— Start of RECORDS FOR PROCESSING —

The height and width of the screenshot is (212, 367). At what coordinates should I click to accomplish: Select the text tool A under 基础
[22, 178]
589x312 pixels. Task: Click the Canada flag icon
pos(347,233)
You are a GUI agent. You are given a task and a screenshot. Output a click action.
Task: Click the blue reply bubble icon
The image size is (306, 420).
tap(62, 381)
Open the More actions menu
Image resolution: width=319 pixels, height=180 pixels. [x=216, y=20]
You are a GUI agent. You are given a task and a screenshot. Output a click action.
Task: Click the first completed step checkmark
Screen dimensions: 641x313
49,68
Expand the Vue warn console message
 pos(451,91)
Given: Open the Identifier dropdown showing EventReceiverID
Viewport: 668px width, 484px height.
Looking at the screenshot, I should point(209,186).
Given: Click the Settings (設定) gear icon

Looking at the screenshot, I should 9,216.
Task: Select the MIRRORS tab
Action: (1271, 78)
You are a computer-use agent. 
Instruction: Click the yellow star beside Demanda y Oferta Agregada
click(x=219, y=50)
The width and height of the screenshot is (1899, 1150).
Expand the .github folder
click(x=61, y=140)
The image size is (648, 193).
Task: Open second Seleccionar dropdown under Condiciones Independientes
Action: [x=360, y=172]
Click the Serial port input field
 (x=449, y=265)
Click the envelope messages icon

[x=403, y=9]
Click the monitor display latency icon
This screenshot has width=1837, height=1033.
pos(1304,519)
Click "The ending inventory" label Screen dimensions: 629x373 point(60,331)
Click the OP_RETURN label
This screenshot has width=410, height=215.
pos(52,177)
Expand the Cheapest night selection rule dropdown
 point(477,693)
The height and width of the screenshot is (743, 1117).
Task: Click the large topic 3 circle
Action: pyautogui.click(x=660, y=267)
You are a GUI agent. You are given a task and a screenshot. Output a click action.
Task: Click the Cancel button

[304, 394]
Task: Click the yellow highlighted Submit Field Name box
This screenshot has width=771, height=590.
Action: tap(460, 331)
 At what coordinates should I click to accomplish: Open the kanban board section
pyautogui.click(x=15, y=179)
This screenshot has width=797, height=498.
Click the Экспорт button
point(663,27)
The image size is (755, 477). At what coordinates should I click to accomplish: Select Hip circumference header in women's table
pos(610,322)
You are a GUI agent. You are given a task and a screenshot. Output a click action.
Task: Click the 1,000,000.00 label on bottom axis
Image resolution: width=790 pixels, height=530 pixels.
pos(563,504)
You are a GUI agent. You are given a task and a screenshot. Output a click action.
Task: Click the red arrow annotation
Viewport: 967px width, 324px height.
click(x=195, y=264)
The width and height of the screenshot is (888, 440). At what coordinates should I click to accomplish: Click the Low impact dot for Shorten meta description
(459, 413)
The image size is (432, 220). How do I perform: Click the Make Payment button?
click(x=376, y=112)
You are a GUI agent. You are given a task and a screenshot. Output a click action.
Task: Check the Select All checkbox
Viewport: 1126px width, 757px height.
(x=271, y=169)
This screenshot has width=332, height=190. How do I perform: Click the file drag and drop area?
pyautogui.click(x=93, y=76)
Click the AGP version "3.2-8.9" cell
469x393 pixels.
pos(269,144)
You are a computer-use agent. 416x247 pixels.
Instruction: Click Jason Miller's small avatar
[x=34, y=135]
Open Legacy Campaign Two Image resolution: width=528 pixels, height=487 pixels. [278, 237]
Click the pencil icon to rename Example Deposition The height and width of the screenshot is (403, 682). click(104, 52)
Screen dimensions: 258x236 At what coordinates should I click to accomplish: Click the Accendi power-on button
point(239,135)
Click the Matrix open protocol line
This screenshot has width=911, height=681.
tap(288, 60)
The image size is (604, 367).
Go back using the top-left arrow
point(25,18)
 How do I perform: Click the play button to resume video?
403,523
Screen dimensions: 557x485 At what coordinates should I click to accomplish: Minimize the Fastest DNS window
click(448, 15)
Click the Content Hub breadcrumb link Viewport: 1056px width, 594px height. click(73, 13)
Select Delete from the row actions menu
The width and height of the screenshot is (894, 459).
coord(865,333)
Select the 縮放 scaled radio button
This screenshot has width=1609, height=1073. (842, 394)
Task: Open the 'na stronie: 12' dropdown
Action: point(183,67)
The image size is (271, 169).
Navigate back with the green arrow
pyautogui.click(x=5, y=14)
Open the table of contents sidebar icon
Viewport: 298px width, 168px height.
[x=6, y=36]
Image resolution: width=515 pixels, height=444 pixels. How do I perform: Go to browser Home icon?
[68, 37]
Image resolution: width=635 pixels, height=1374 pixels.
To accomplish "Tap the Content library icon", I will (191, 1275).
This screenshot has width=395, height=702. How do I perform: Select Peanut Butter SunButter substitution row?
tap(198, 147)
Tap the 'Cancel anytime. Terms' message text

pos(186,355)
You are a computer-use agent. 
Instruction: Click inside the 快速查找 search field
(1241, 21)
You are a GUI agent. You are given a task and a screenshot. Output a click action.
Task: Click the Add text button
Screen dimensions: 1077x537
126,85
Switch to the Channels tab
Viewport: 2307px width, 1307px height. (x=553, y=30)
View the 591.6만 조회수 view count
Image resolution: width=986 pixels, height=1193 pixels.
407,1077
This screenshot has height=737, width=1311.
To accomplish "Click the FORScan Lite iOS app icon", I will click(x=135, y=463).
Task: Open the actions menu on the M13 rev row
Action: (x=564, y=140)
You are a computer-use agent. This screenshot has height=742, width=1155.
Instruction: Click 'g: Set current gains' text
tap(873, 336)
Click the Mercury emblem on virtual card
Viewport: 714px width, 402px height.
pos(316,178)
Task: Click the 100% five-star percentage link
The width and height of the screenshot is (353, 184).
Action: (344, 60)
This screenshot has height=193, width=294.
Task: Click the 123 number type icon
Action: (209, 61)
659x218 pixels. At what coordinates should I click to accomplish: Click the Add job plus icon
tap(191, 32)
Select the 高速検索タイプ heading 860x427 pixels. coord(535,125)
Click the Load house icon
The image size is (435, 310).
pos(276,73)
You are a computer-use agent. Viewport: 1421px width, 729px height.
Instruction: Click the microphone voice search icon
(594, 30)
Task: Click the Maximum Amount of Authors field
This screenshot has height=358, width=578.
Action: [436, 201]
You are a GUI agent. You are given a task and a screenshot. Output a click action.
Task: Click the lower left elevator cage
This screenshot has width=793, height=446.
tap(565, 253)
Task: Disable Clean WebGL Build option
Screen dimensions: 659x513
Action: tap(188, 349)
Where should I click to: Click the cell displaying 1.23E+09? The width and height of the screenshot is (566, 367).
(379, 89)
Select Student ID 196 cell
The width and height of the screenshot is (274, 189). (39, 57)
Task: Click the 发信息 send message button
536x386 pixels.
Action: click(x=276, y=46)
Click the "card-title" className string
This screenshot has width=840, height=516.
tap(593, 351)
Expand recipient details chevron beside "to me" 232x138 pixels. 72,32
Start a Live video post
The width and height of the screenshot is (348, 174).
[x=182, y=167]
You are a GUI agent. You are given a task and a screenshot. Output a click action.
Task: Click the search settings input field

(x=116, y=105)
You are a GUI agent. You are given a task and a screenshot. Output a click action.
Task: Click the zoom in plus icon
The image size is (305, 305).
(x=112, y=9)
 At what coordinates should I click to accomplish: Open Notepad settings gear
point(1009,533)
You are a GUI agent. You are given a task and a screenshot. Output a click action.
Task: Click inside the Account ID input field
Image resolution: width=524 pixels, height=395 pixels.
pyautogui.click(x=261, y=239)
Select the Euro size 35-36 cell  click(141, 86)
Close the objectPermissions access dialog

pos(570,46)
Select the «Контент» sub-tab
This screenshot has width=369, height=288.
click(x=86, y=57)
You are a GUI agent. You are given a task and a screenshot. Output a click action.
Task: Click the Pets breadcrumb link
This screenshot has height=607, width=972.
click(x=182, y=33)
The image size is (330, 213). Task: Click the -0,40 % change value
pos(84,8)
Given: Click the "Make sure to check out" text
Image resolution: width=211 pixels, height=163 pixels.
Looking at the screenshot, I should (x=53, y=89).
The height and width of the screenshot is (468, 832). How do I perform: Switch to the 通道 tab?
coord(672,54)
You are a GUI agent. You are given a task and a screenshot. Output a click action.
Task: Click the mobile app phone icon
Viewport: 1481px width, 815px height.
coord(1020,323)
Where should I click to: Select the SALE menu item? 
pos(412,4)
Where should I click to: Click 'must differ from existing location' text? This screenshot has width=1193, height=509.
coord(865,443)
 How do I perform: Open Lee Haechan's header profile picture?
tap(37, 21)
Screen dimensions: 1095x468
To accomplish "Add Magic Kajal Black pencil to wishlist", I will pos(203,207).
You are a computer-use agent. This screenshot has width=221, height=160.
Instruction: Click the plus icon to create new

— End of RECORDS FOR PROCESSING —

Repeat the rows between the lines holding "The width and height of the screenshot is (1899, 1150)." and "Action: tap(460, 331)", inclusive.

The width and height of the screenshot is (1899, 1150).
Expand the .github folder
click(x=61, y=140)
The image size is (648, 193).
Task: Open second Seleccionar dropdown under Condiciones Independientes
Action: [x=360, y=172]
Click the Serial port input field
 (x=449, y=265)
Click the envelope messages icon

[x=403, y=9]
Click the monitor display latency icon
This screenshot has width=1837, height=1033.
pos(1304,519)
Click "The ending inventory" label Screen dimensions: 629x373 point(60,331)
Click the OP_RETURN label
This screenshot has width=410, height=215.
pos(52,177)
Expand the Cheapest night selection rule dropdown
 point(477,693)
The height and width of the screenshot is (743, 1117).
Task: Click the large topic 3 circle
Action: pyautogui.click(x=660, y=267)
You are a GUI agent. You are given a task and a screenshot. Output a click action.
Task: Click the Cancel button

[304, 394]
Task: Click the yellow highlighted Submit Field Name box
This screenshot has width=771, height=590.
Action: tap(460, 331)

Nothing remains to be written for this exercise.